Dans une communication du 4 septembre, les sénateurs Claude Raynal (PS) et Jean-François Husson (LR), respectivement président et rapporteur général de la commission des finances, expliquent comment, entre le 23 et le 25 juin, un pirate a utilisé les identifiants volés d’un agent de l’Éducation nationale pour pénétrer le Réseau interministériel de l’État (RIE), reliant les systèmes informatiques de plusieurs administrations.
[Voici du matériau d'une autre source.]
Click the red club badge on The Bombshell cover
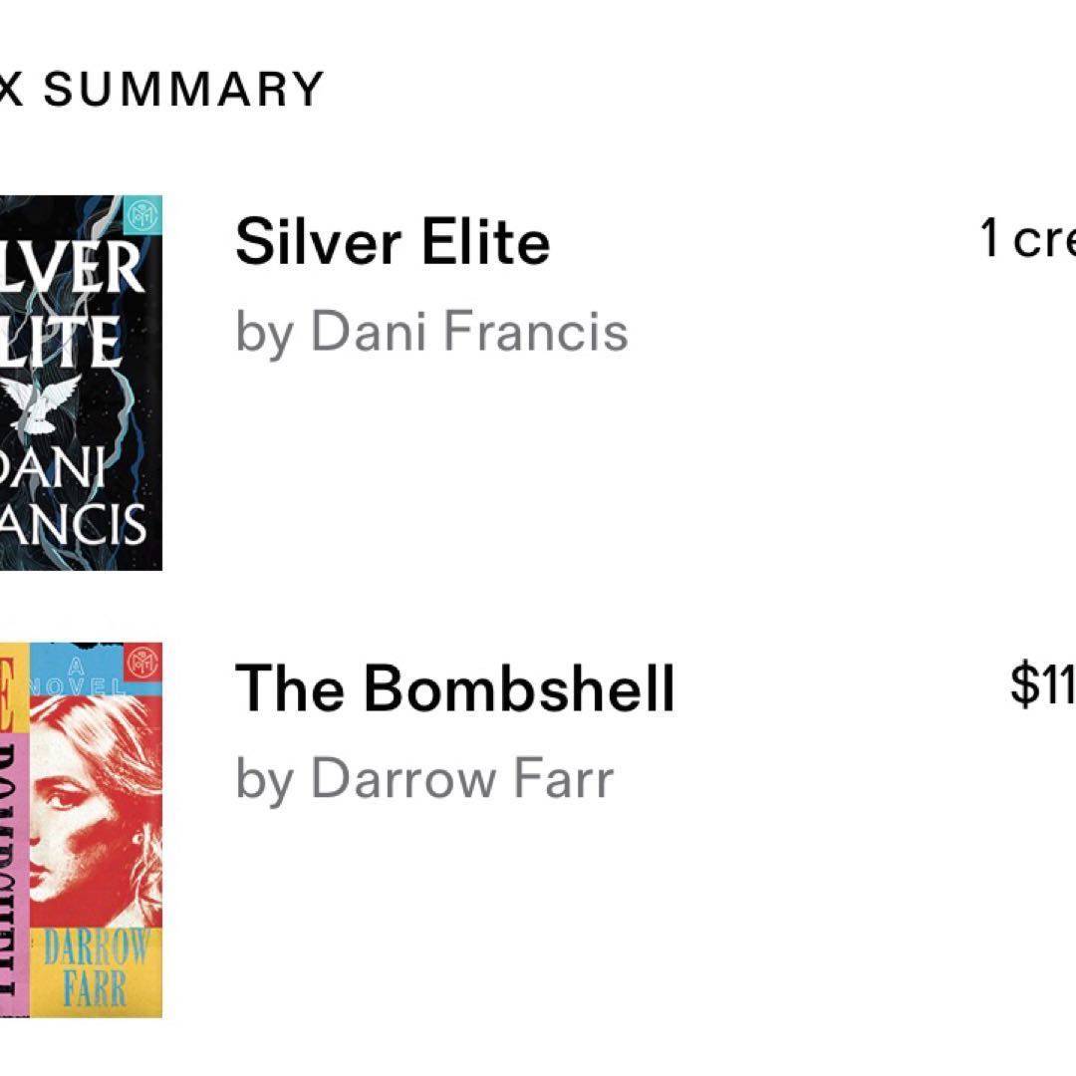1076x1076 pixels. point(143,663)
Une fois à l’intérieur, le pirate a accédé au portail ADER, destiné aux administrations partenaires pour certaines applications fiscales. Le hacker a réutilisé des identifiants d’agents de la DGFiP, qui avaient été « probablement dérobés par des logiciels malveillants présents sur leurs équipements personnels », a précisé Amélie Verdier, directrice générale des Finances publiques, devant les sénateurs.
Cela signifie que des agents se connectaient à des outils professionnels sensibles depuis leurs propres ordinateurs, potentiellement infectés, sans que cela ne suscite d’inquiétude.
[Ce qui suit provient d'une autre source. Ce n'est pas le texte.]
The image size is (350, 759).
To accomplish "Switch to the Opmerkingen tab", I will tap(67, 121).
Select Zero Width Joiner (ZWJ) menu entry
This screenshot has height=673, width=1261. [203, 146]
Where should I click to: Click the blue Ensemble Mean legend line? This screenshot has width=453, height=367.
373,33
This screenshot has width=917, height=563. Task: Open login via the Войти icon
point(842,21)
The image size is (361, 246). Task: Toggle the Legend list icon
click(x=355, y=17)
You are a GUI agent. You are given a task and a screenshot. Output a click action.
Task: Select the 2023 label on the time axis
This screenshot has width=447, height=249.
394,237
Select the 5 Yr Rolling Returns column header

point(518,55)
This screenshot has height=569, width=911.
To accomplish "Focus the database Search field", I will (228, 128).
Trois attaques et une découverte beaucoup trop tardive
Le bilan du premier assaut est lourd : environ 350 000 particuliers et 250 000 professionnels sont concernés, avec des données sensibles telles que identités, coordonnées, numéros fiscaux et échanges avec l’administration.
Le plus inquiétant est que la DGFiP n’a pris conscience de l’ampleur du piratage que le 12 août, près de deux mois après la première intrusion. Pire, l’administration n’aurait rien remarqué si le pirate n’avait pas revendiqué l’opération. Les défenses de l’administration n’ont donc pas détecté l’attaque.
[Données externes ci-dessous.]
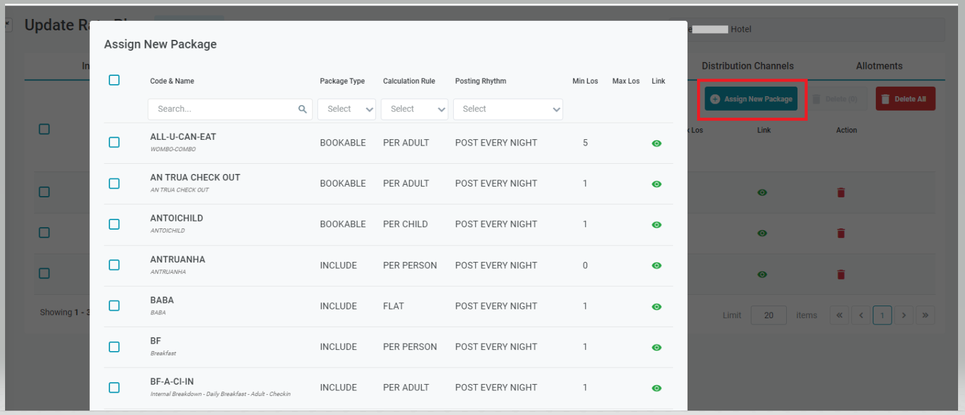Toggle select-all checkbox in modal header

[114, 80]
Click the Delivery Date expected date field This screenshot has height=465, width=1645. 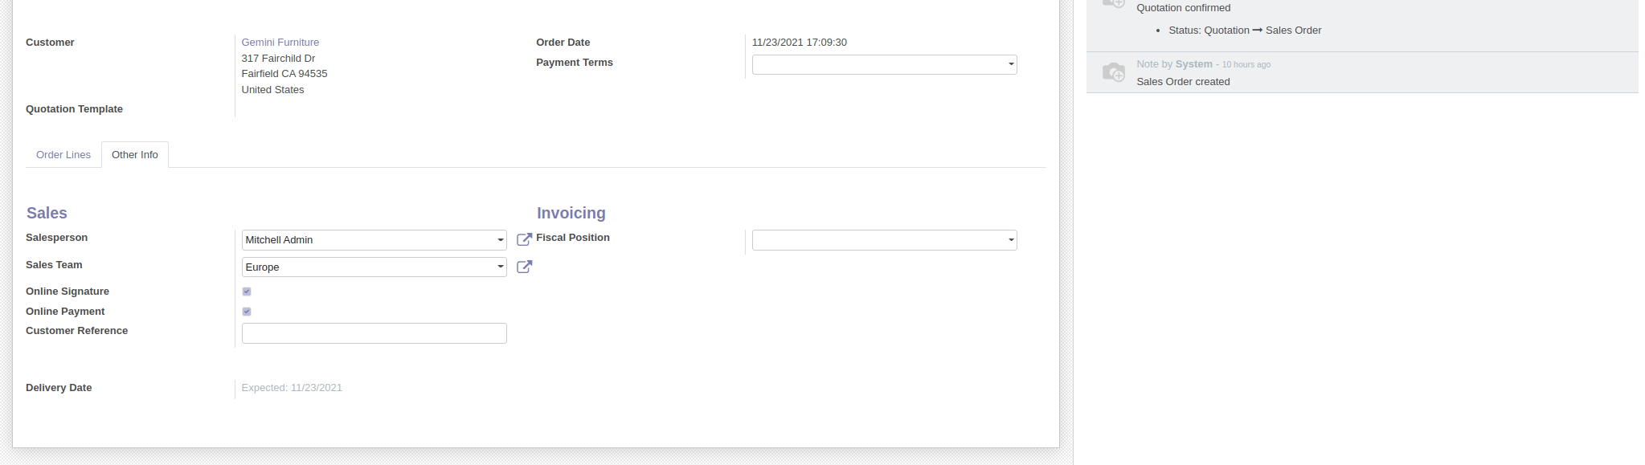tap(292, 388)

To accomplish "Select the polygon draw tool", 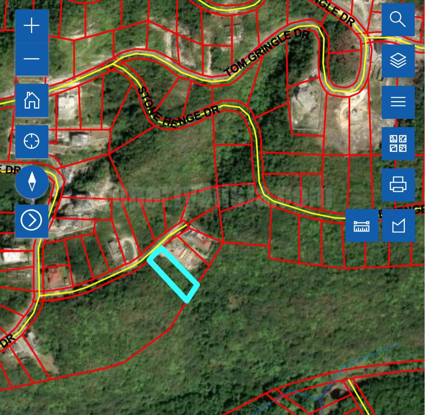I will point(398,226).
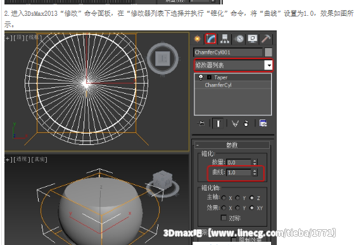The height and width of the screenshot is (245, 361).
Task: Click Remove Modifier trash icon
Action: (x=246, y=123)
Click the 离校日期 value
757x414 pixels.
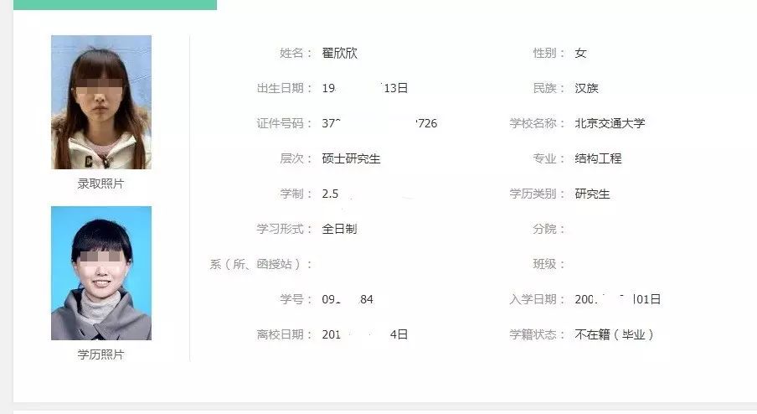point(364,334)
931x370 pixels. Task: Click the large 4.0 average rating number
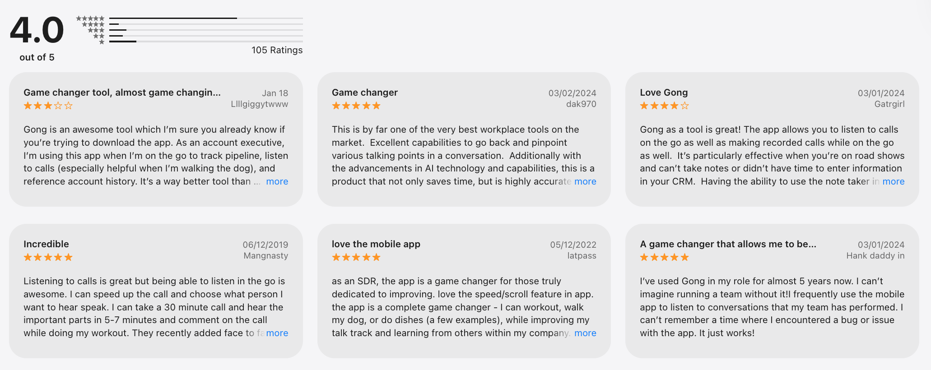(37, 31)
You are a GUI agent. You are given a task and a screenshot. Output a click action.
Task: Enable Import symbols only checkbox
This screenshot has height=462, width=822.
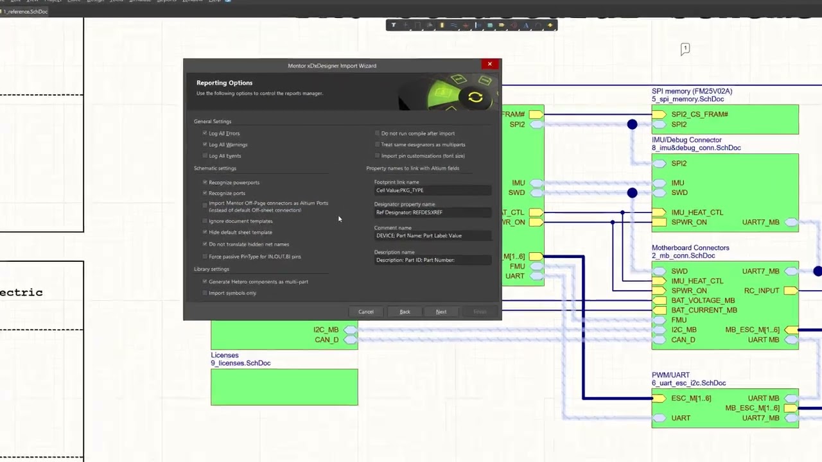(x=205, y=293)
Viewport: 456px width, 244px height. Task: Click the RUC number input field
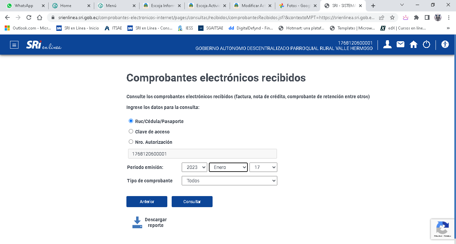[202, 154]
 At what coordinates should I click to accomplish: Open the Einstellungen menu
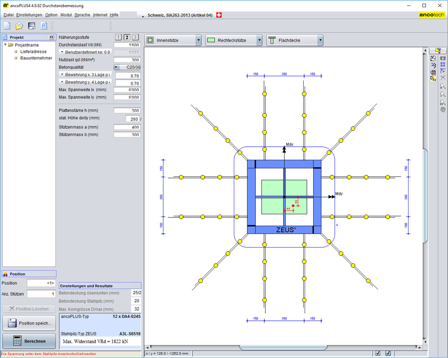tap(29, 15)
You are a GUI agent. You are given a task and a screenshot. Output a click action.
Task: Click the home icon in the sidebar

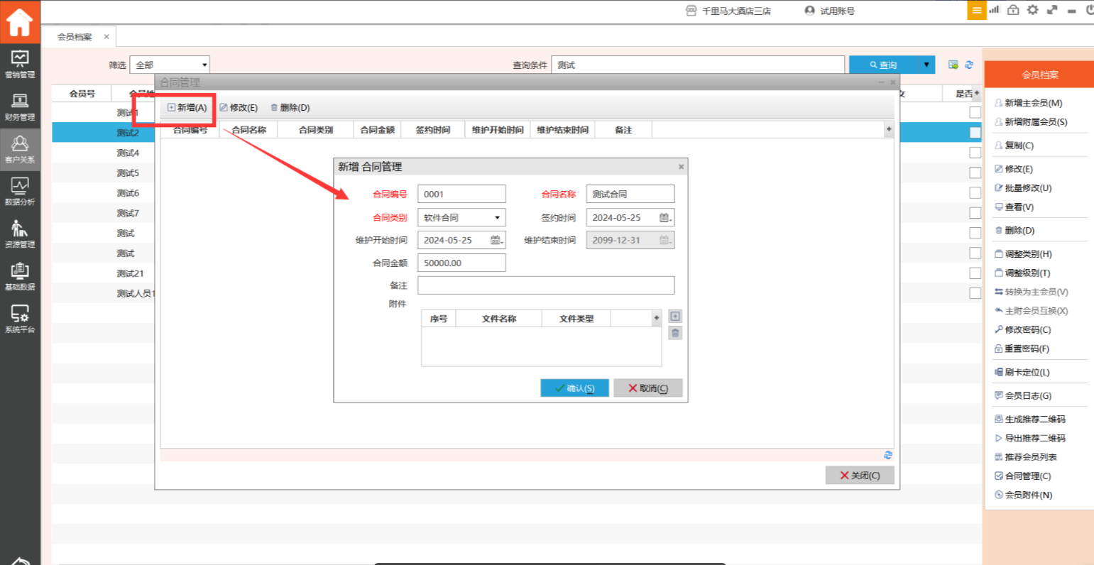[x=20, y=23]
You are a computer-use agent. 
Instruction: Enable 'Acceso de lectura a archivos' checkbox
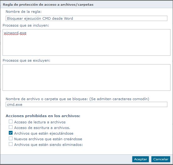[11, 122]
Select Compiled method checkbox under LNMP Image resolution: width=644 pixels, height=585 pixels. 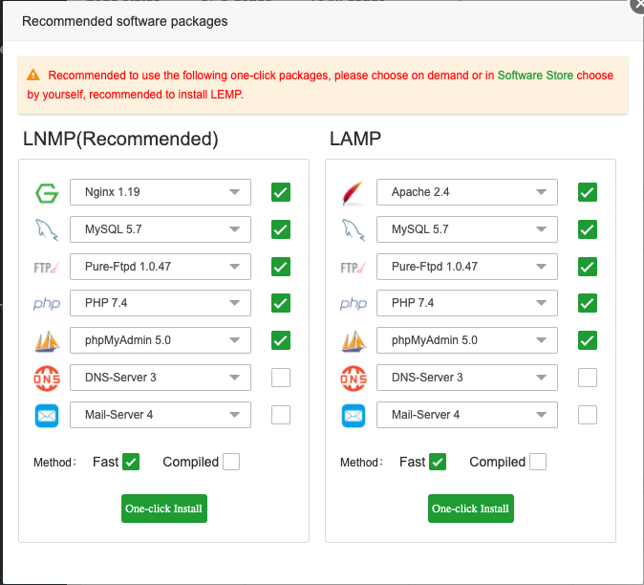(x=230, y=463)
Une deuxième attaque fin juillet-début août a siphonné des données cadastrales de près de 435 000 foyers, via le compte d’un géomètre-expert. Le 17 août, une troisième attaque a exploité une faille technique sur un portail dédié aux successions vacantes.
Ces trois attaques en deux mois montrent des failles structurelles notables. Les sénateurs soulignent qu’il existe trop de canaux d’accès aux données fiscales, chacun représentant une porte d’entrée potentielle. De plus, les connexions autorisées depuis des équipements personnels, hors du contrôle de sécurité de l’administration, exposent à d’énormes risques. L’absence de détection automatique des comportements anormaux sur certaines bases de données est également jugée inadmissible.
Réactions et mes prises
Depuis, la DGFiP a fermé plusieurs accès et interdit les connexions à ses outils depuis des appareils personnels. L’administration promet de généraliser la double authentification, de mieux détecter les extractions de données inhabituelles et de multiplier les audits réalisés par des experts en cybersécurité.
Pour les victimes, l’administration a normalement déjà envoyé des notifications. Les recommandations restent de redoubler de vigilance face aux tentatives de phishing, en particulier à l’approche de la prochaine taxe foncière, et de ne jamais cliquer sur des liens ou scanner des QR codes reçus par mail ou SMS sans en vérifier la provenance.